* WHAT NEEDS TO BE DONE:
Your reply should be an exact copy of every entry, with the pictures removed.

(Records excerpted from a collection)
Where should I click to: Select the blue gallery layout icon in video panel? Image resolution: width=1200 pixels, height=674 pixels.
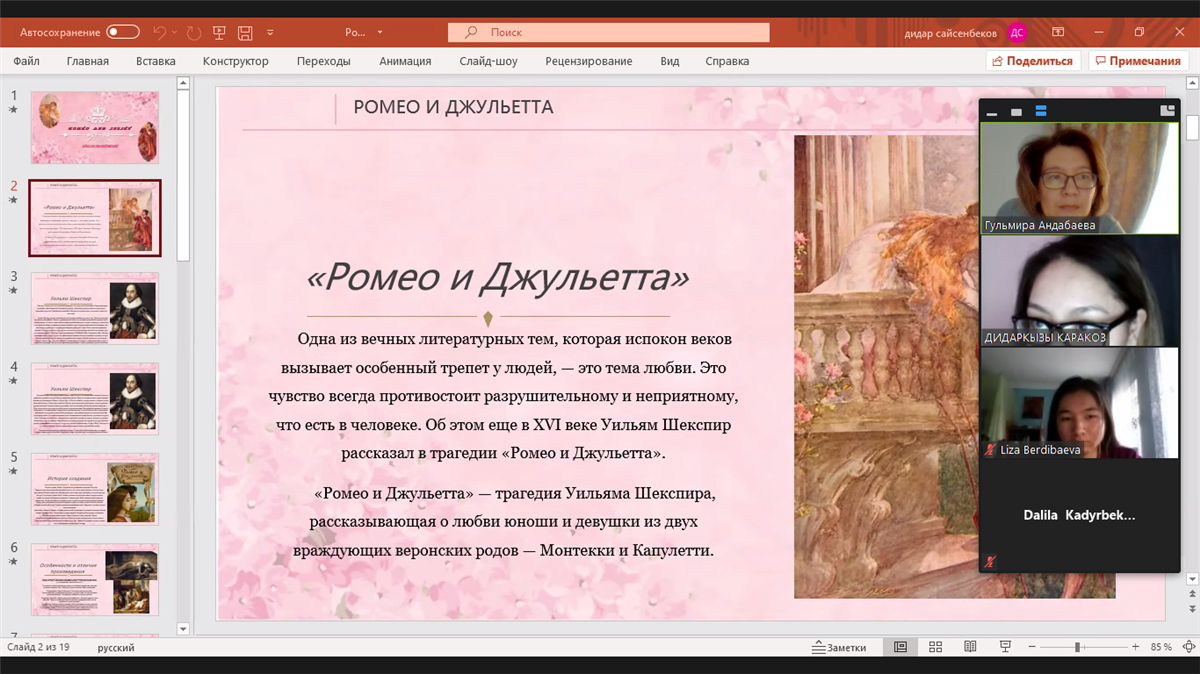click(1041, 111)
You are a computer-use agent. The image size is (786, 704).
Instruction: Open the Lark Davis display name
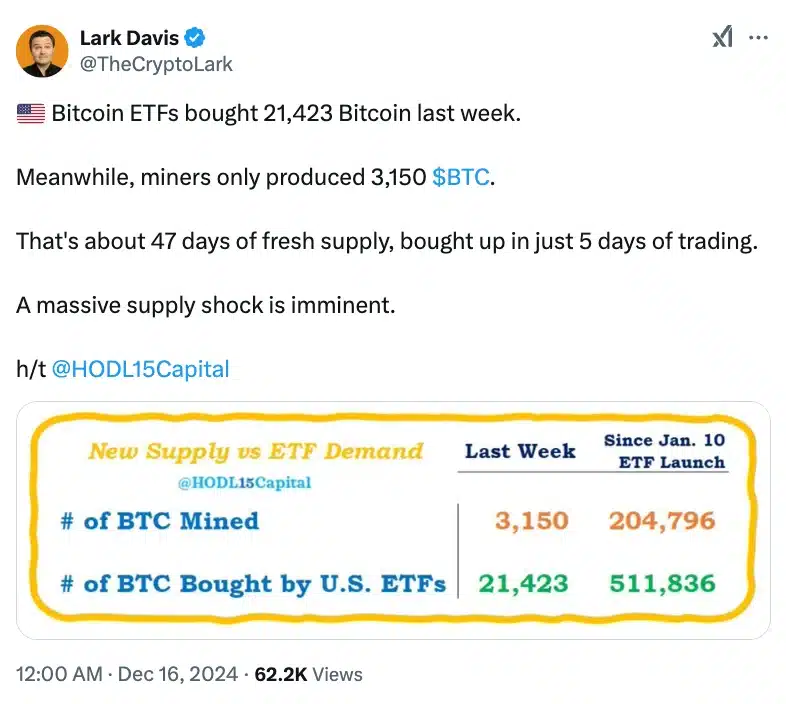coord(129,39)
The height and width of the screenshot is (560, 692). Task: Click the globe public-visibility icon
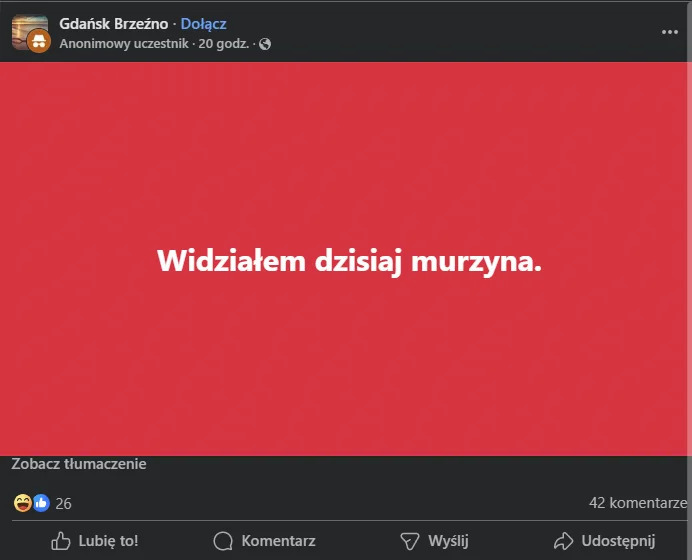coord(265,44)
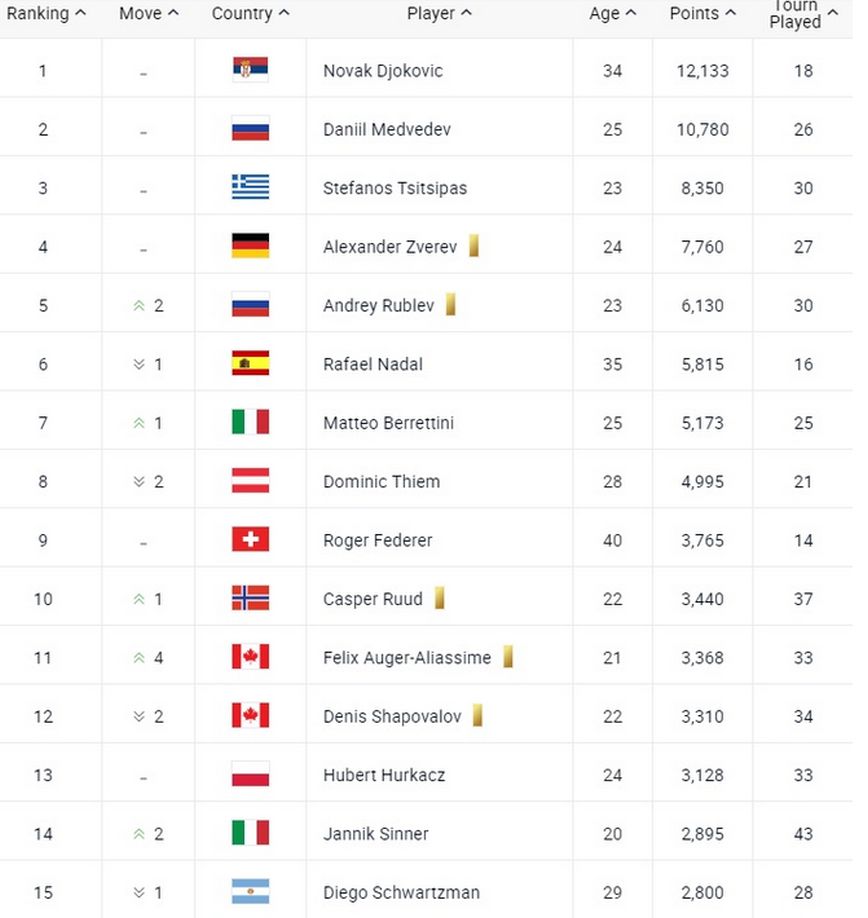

* TASK ANSWER:
Where should I click to: Select the blue gallery layout icon in video panel? Image resolution: width=1200 pixels, height=674 pixels.
click(1041, 111)
You are a computer-use agent. The image size is (786, 704).
Instruction: Open the Lark Davis display name
coord(129,39)
The height and width of the screenshot is (560, 692). Task: Click the globe public-visibility icon
coord(265,44)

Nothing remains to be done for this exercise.